Hutan sebagai daerah tangkapan hujan akan menyimpan air (meteoric water) dengan baik sebelum masuk kedalam reservoir atau dengan kata lain hutan berfungsi menghambatan air hujan sehingga tidak menjadi run-off water yang akan mengalir ke sungai. 

Oleh karena energi panas bumi yang ramah lingkungan dan terbaharukan inilah maka perlu dicarikan suatu pola pengembangan di dalam kawasan hutan sehingga menghasilkan sinergi yang saling menguntungkan.

Begitu pula kekuatiran terhadap lahan-lahan yang digunakan dalam melakukan eksplorasi panas bumi. Dalam tehnis pelaksanaan pada saat pembersihan dan persiapan lahan, akan ada langkah-langkah untuk pencegahan erosi dan tanah longsor. 

Pada area yang curam, akan dibuat dinding penahan tanah/bronjong (retaining wall) atau ditanami dengan tanaman yang dapat menahan erosi. 

Pembukaan lahan tidak boleh melebihi batas area proyek yang akan digunakan, dan apabila kegiatan telah selesai maka akan dilakukan revegetasi (penenaman kembali dengan tanaman, vegetasi lokal segera setelah kegiatan selesai. Revegetasi atau penanaman kembali dengan tanaman atau vegetasi akan segera dilakukan setelah lahan tidak digunakan dan menggunakan top soil/tanah pucuk yang disimpan dan digunakan kembali saat revegetasi.

Terkait dengan isu gangguan terhadap air permukaan juga tidak punya dasar . Kedalaman pengeboran eskplorasi mencapai 1.500 – 2.500 meter di bawah permukaan tanah. Pengeboran panas bumi jauh di bawah level air tanah yang dimanfaatkan oleh kehidupan masyarakat.  

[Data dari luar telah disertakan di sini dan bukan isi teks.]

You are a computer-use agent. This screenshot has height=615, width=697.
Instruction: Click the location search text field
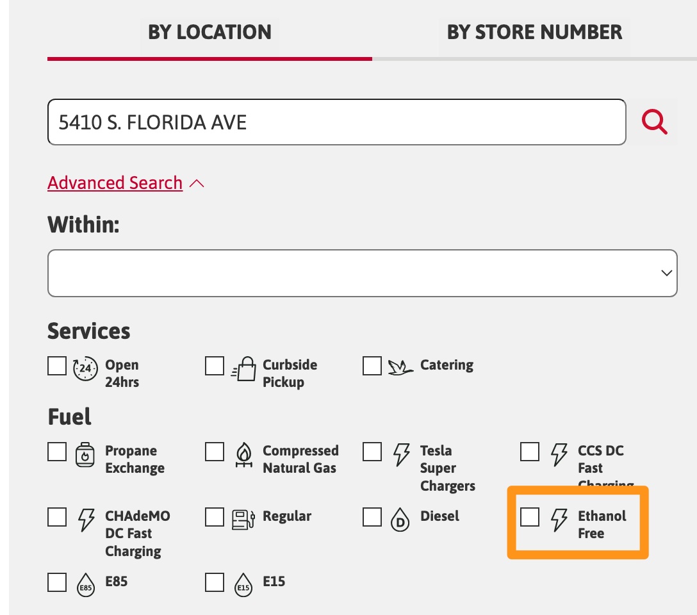click(336, 122)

Kedalaman air tanah pada umumnya adalah kurang dari 200 meter. Dengan demikian, pengeboran eksplorasi tidak akan mengganggu mata air sebagai sumber bagi penduduk setempat. Proyek tidak memakai air dari mata air karena tidak cukup debitnya untuk keperluan pengeboran.

Gangguan terhadap kualitas udara adalah berupa debu dihasilkan dari kegiatan konstruksi, dan dan gangguan dari emisi gas buang dari kendaraan maupun peralatan yang digunakan selama kegiatan konstruksi dan pengeboran. 

Untuk meminimalkan dampak kualitas udara, maka telah disiapkan langkah-langkah mitigasi yang harus dilakukan oleh pelaksana dalam melaksanakan pekerjaan di lapangan. Mitigasi yang dilakukan adalah penyiraman jalan tanah, penggunaan Kendaraan yang sudah lolos uji emisi gas buang dan memastikan adanya servis berkala untuk memastikan mesin-mesin yang digunakan memenuhi standar emisi yang ditetapkan. 

Pemilihan kendaraan dengan mempertimbangkan dampaknya pada total emisi gas buang. Memastikan bahwa mesin-mesin di proyek tidak dinyalakan bilamana tidak diperlukan. Melakukan monitoring udara secara teratur dan berkala. Mengurangi ketinggian pada saat meletakkan material untuk mengurangi debu yang dihasilkan.

Terkait dengan adanya potensi bahaya timbulnya gas hidrogen sulfida (H2S) pada saat kegiatan pengeboran sumur eksplorasi maupun kegiatan uji sumur (well testing), yang paling berpotensi terkena bahaya adanya H2S adalah pekerja di lokasi pengeboran (terdekat dengan sumber H2S). 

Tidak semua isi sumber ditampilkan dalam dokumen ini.